About this task:
Pictures must be left out. Retype exactly the lines from the one containing "Task: Open the participants panel" through the last line of the records below.

Task input:
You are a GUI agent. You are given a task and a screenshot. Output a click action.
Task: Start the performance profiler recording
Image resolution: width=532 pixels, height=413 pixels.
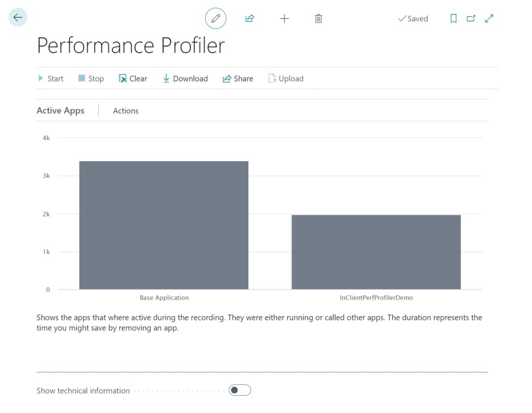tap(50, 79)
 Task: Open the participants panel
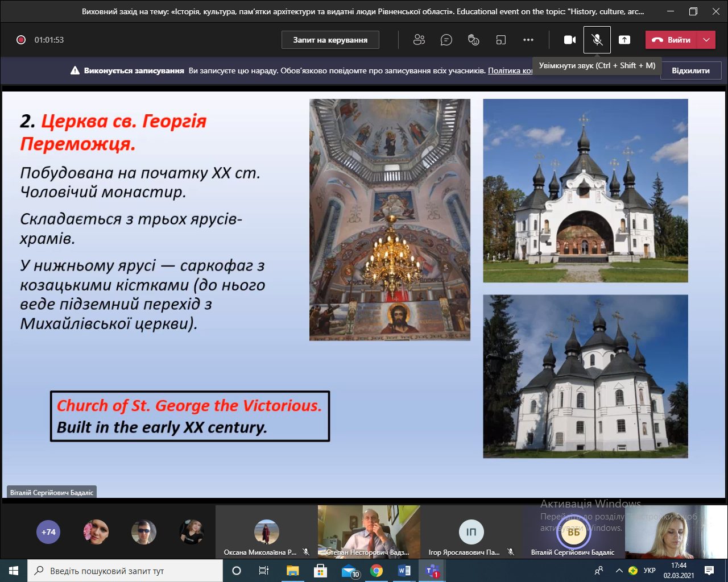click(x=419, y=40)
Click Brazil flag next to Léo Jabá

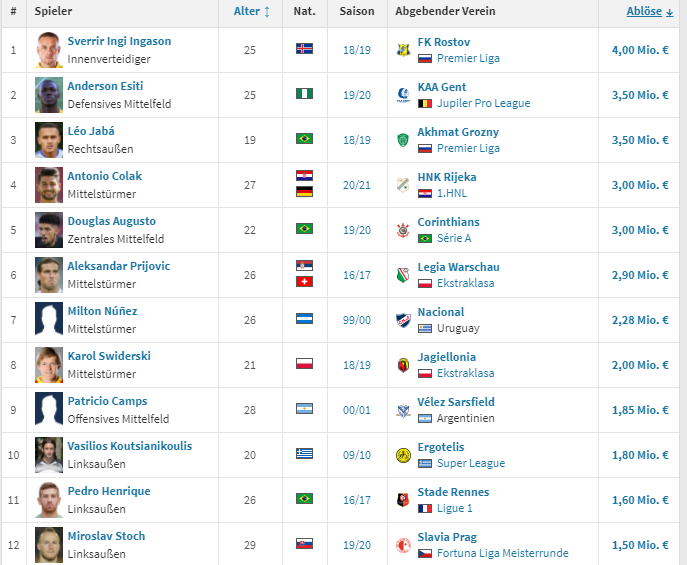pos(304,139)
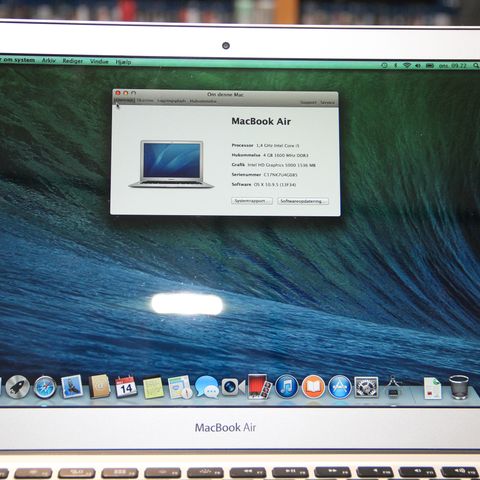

Output of the task:
 Task: Open the participants panel
click(x=419, y=40)
Click Brazil flag next to Léo Jabá

pos(304,139)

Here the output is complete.